- Episode no.: Season 9 Episode 1
- Directed by: Mark Cendrowski
- Story by: Chuck Lorre; Jim Reynolds; Maria Ferrari;
- Teleplay by: Steven Molaro; Steve Holland; Eric Kaplan;
- Production code: 4X7201
- Original air date: September 21, 2015

Guest appearances
- Louise Claps as the receptionist (voice only); Jim Meskimen as the minister; Laurie Metcalf as Mary Cooper;

Episode chronology
| ← Previous "The Commitment Determination" | Next → "The Separation Oscillation" |
- The Big Bang Theory season 9

= The Matrimonial Momentum =

"The Matrimonial Momentum" is the first episode of the ninth season, and 184th episode overall of The Big Bang Theory. It first aired on CBS on September 21, 2015.

==Plot==
Leonard and Penny elope in Las Vegas, live streaming the ceremony for friends at home.
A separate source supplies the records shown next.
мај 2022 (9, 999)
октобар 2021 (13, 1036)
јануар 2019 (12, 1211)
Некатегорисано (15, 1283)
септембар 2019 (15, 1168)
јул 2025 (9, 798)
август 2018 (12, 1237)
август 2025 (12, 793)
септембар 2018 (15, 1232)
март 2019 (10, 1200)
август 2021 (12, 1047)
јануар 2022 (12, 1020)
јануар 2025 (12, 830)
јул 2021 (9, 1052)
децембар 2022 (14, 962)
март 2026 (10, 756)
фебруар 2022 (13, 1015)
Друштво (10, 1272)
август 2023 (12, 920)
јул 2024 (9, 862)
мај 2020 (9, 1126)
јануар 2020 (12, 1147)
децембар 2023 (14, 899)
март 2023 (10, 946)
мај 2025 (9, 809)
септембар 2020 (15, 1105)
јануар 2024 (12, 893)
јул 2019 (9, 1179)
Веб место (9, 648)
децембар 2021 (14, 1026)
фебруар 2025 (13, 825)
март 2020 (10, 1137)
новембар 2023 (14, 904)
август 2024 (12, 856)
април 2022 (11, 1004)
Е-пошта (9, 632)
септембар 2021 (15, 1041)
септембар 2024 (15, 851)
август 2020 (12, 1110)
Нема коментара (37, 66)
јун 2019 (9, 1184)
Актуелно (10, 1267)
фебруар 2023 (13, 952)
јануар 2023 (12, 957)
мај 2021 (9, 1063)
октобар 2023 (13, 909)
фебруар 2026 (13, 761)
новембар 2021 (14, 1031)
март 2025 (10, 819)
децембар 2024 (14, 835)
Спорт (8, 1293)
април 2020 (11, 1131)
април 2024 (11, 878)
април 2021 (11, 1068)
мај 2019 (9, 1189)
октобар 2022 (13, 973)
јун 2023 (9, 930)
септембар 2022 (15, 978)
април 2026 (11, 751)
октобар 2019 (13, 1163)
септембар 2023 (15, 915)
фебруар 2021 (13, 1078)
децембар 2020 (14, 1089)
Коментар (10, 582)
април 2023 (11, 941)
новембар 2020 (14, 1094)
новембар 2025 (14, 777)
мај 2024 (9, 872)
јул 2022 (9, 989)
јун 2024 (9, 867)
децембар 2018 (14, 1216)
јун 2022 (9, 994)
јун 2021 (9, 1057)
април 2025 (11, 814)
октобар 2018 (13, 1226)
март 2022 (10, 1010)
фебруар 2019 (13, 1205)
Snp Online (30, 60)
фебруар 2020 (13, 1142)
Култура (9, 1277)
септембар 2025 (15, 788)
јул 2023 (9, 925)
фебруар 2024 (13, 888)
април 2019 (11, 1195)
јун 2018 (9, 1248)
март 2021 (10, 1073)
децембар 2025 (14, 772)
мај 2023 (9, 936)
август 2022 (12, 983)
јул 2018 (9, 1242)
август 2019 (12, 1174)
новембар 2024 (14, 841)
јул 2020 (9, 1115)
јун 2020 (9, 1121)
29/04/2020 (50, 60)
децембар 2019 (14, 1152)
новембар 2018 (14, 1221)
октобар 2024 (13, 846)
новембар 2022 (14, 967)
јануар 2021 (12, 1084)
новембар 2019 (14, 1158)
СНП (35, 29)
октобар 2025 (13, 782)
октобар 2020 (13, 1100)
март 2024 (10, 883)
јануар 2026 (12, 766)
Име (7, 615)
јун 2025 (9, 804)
Leonard wrote a touching cosmology-based wedding vow while Penny recites "You've Got a Friend in Me" from Leonard's favorite movie, Toy Story. Sheldon, confused and hurt by Amy's indecision about their relationship, insults her before all their friends while watching the wedding stream at Howard and Bernadette's house. Amy openly breaks up with him, upon which all leave except for Howard and Stuart, who actually see the wedding to the end. When Leonard and Penny kiss after he carries her over the threshold, Penny is still bothered that Leonard kissed Mandy two years ago and is outraged to hear they work together. They argue on their return home and both go to their respective apartments alone. Sheldon calls his mother to return his great-grandmother's ring which he had intended for Amy, but Mary tells him to wait. He also briefly considers dating Mandy to hurt Amy and is outraged to learn that Penny knew she was unhappy and did not defend him.

==Reception==
===Ratings===
The episode was watched live by 18.20 million viewers, and had a ratings share of 4.7, during its original broadcast.

The episode attracted 2,661,000 viewers upon its British premiere, making it the most watched programme on E4 for the week.

===Critical response===
In 2019, Screen Rant rated it the worst episode of the series.

Jesse Schedeen of IGN rated the episode 8.2, complimenting how the episode set-up ongoing drama, as well as Amy and Sheldon's break-up. Schedeen criticized the episode's lack of humour.

Caroline Preece of Den of Geek similarly criticizes that the episode is "devoid of any laughs at all" and ends on "a sour note". Preece commented that Sheldon is "unrepentantly awful" and described the wedding as "cute" and a "brave choice" by the writers, but questioned after their breakup: "what was the point?"